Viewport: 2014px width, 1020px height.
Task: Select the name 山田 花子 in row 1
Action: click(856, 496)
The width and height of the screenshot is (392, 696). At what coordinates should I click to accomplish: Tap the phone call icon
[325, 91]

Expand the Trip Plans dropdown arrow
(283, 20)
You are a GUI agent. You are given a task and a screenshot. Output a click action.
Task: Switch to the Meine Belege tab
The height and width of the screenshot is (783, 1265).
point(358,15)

* * *

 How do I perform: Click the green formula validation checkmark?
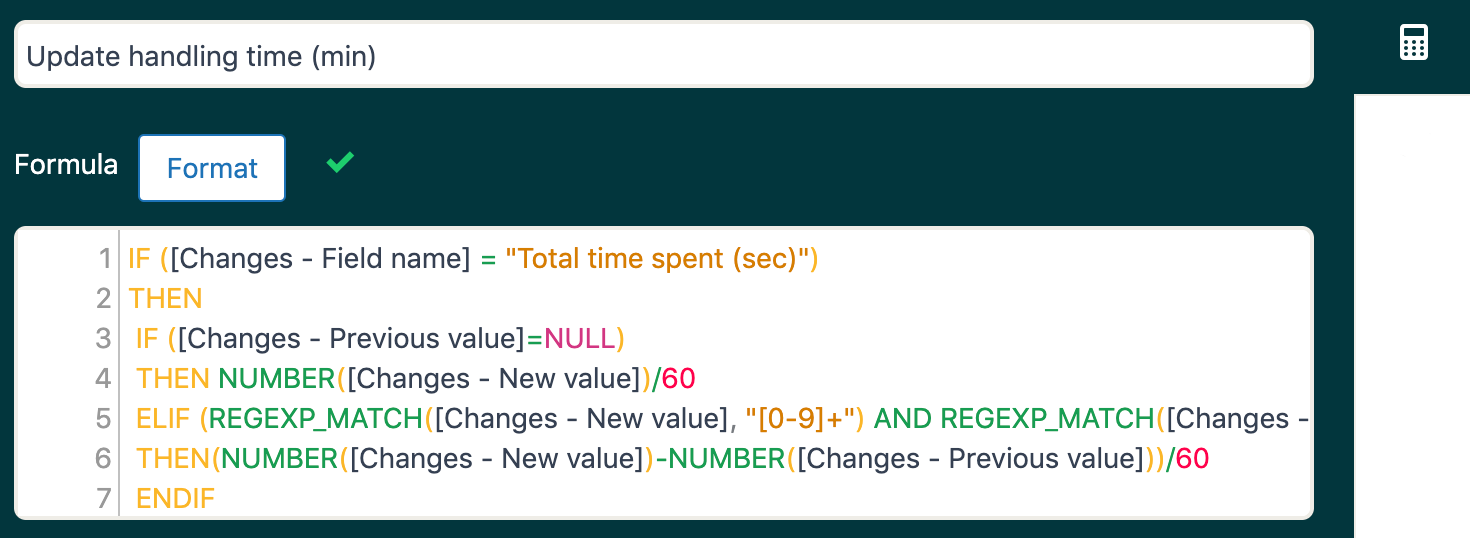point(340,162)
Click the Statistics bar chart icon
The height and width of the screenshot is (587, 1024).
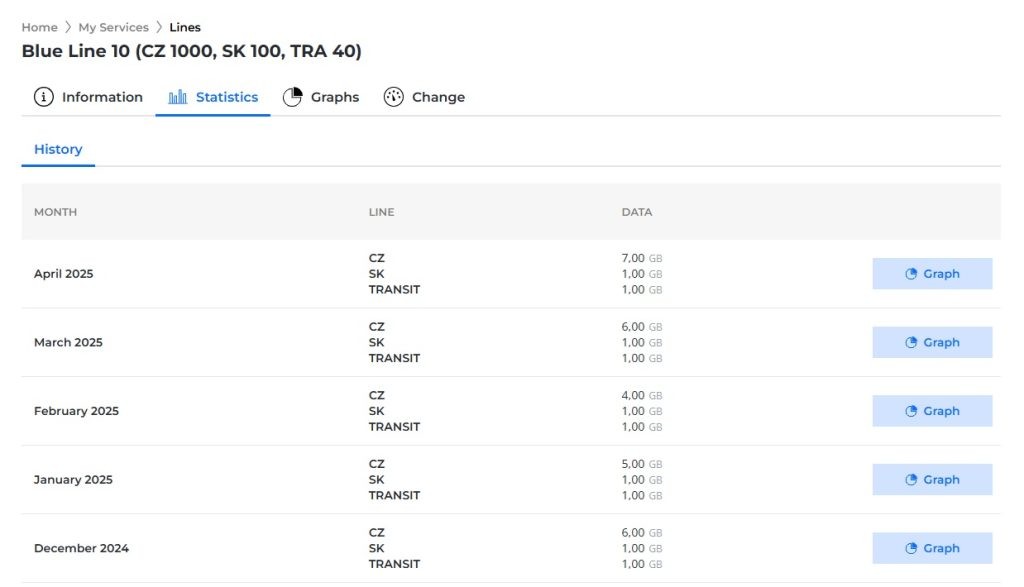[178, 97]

* * *

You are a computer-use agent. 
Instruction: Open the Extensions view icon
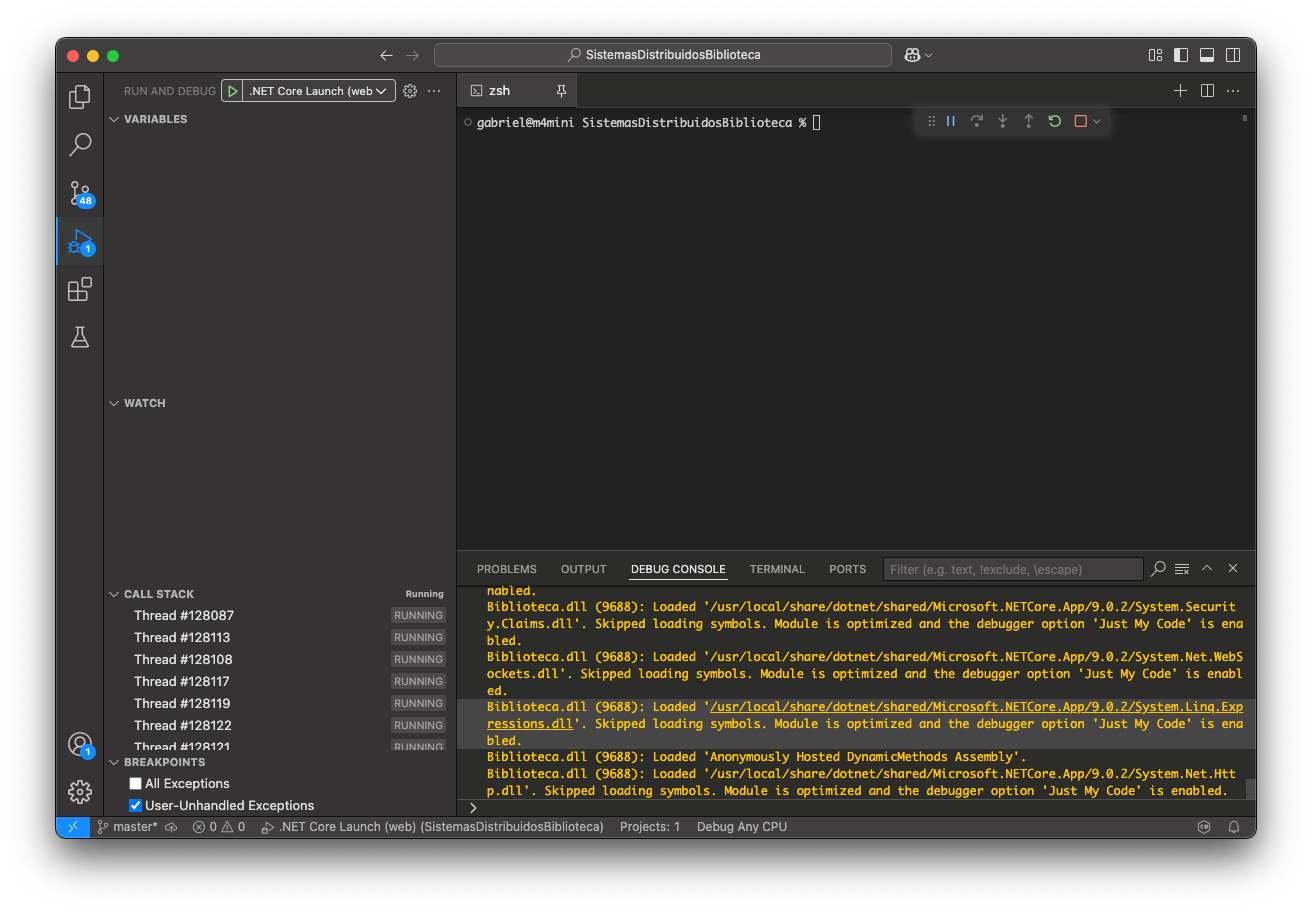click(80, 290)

* _Requirement_: Show all lines above holding the word "agent".

* _Exercise solution_:
You are a GUI agent. You are given a task and a screenshot. Output a click action.
You are a computer-use agent. 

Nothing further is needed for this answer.